En el Congreso argentino se discute un proyecto de ley que establece nuevas alícuotas escalonadas del impuesto a las Ganancias para sociedades empresariales. Según entidades representativas de los sectores de la producción, esta iniciativa también atenta contra un buen entorno para los negocios. En la Cámara de Diputados, la propuesta quedó lista para ser tratada en la próxima sesión del recinto, donde el oficialismo confía en lograr el apoyo de bloques aliados para aprobarlo, en tanto que el principal espacio opositor rechaza las modificaciones al marco normativo vigente.
El texto de la iniciativa -la segunda versión que el Poder Ejecutivo envió al Congreso en lo que va del año- prevé una rebaja en la carga tributaria para nueve de cada 10 empresas. La iniciativa del Ejecutivo establece nuevas alícuotas marginales escalonadas con tres segmentos en función del nivel de ganancia neta imponible acumulada.
La Unión Industrial Argentina elaboró un informe técnico donde se exponen las razones por las cuales el proyecto de ley en tratamiento es perjudicial ya que aumentará la presión tributaria en gran parte del sector productivo formal, generador de valor y empleo en la Argentina. En el reporte elaborado por UIA se plantea que, de aprobarse el proyecto, sería la cuarta modificación de este impuesto en los últimos 10 años e implicaría un incremento de 10 puntos porcentuales de la alícuota (de 25 a 35 por ciento). Ambos factores hacen imposible la planificación para toda empresa y la previsibilidad de la economía. A su vez, se indica que el presente proyecto genera una presión tributaria adicional de 320.821 millones de pesos, de los cuales 96.246 millones provienen de la industria.
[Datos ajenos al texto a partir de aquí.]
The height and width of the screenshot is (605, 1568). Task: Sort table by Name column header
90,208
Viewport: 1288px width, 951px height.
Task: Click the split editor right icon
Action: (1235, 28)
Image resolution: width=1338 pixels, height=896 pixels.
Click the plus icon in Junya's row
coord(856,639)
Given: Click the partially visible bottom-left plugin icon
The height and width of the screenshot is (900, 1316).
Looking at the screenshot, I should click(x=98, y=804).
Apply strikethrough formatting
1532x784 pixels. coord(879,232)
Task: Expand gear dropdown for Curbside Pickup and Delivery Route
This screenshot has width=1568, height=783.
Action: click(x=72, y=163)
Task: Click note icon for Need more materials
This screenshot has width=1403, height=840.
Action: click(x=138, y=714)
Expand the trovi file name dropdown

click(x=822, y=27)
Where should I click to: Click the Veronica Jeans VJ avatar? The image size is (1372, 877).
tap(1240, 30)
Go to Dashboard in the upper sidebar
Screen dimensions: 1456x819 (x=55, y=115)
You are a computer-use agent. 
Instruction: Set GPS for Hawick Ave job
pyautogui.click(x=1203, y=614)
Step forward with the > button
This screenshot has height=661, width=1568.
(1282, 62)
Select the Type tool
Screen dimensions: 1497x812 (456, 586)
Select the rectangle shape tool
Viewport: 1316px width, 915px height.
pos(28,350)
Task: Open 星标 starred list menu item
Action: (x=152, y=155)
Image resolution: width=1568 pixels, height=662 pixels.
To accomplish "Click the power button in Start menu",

Además, las empresas que verán incrementada la alícuota al 35 por ciento, en el sector industrial representan aproximadamente unas 7.000 industrias responsables del 76 por ciento del empleo formal y del 87 por ciento de la masa salarial. Explicarán, en conjunto, el 80 por ciento de la recaudación de este impuesto. Si bien desde la UIA hace años que se plantea la necesidad de reducir la alícuota de ganancias a todas las Pymes, esto debe ocurrir sin incrementar la presión del resto de las empresas, especialmente en un contexto donde la crisis es transversal y atraviesa a todo el aparato productivo, agrega el documento.
Como se afirmó en el inicio de la columna, tanto cambio en las reglas de juego es nocivo para el clima de negocios. Y eso nos deja en el lugar de siempre, lejos del progreso y de un país mejor para todos.